Fighting What Many Others Can’t: Nashville Landowner Wins Eminent Domain Compensation Dispute

After a four-year-long legal battle, Tower Investments has finally been awarded an additional $19.2 million in lost compensation for the land that was seized through eminent domain by the Metropolitan Development and Housing Agency of Nashville, Tenn., to build the Music City Convention Center. The city originally compensated Tower Investments for the loss of its land to the tune of $14.8 million.

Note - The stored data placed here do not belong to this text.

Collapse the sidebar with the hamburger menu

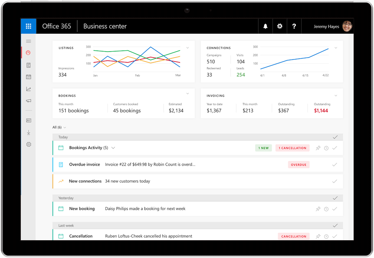click(29, 41)
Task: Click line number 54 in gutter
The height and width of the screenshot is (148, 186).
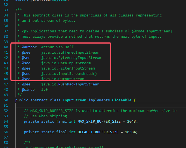Action: [5, 121]
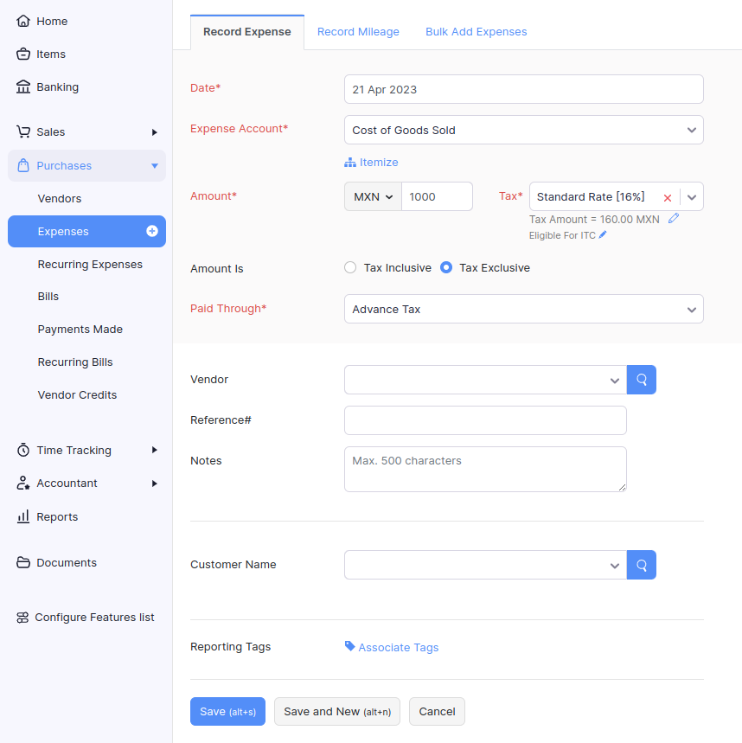Click the Save and New button
The width and height of the screenshot is (742, 743).
click(336, 711)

However, when Tower Investments decided to take the city to court over this subpar appraisal of its land, a Nashville jury determined that the property was actually worth $30.4 million—more than double the “just compensation” determined by the city! Furthermore, the city is required by law to pay out an additional $3.6 million of the taxpayers’ money in what would have been accrued interest. But in the process, Tower Investment incurred the cost of hiring an “all-star” team of lawyers for four years and lost thousands of hours that could have been better used on their business.


Tower Investment reports that the case cost millions of dollars, and involved arguing to change the entire process for handling eminent domain cases and for a new judge after the originally assigned judge proved to have a conflict of interest. (That judge had a daughter who was a partner at the law firm that represented Metro.)

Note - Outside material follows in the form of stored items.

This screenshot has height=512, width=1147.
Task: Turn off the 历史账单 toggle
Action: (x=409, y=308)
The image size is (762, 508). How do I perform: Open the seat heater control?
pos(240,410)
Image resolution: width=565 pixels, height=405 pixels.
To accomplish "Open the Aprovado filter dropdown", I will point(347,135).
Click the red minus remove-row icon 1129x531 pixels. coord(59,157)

Fortunately for them, Tower Investments is a multimillion dollar real estate corporation that has the funds to pay for such long and costly litigation. But what about a neighborhood of working-class families? Or the owners of a family-run business? These are people’s lives and livelihoods being threatened by their own governments, and many people who fall victim to eminent domain cannot afford to defend their properties in court.

Indeed, according to Tower Investments Vice President John Pierce, “that is the saddest thing to me about it…we are fighting for citizens’ rights to get fair market value for their property, and a lot of people aren’t able to make that fight.

Tennessee’s post-Kelo eminent domain reform earned a D- from the Institute for Justice, so property owners in the Volunteer State still risk losing their beloved homes and successful small businesses to politically connected developers. Sadly, unlike Tower Investments, most won’t be able to afford an all-star team of lawyers to fight back.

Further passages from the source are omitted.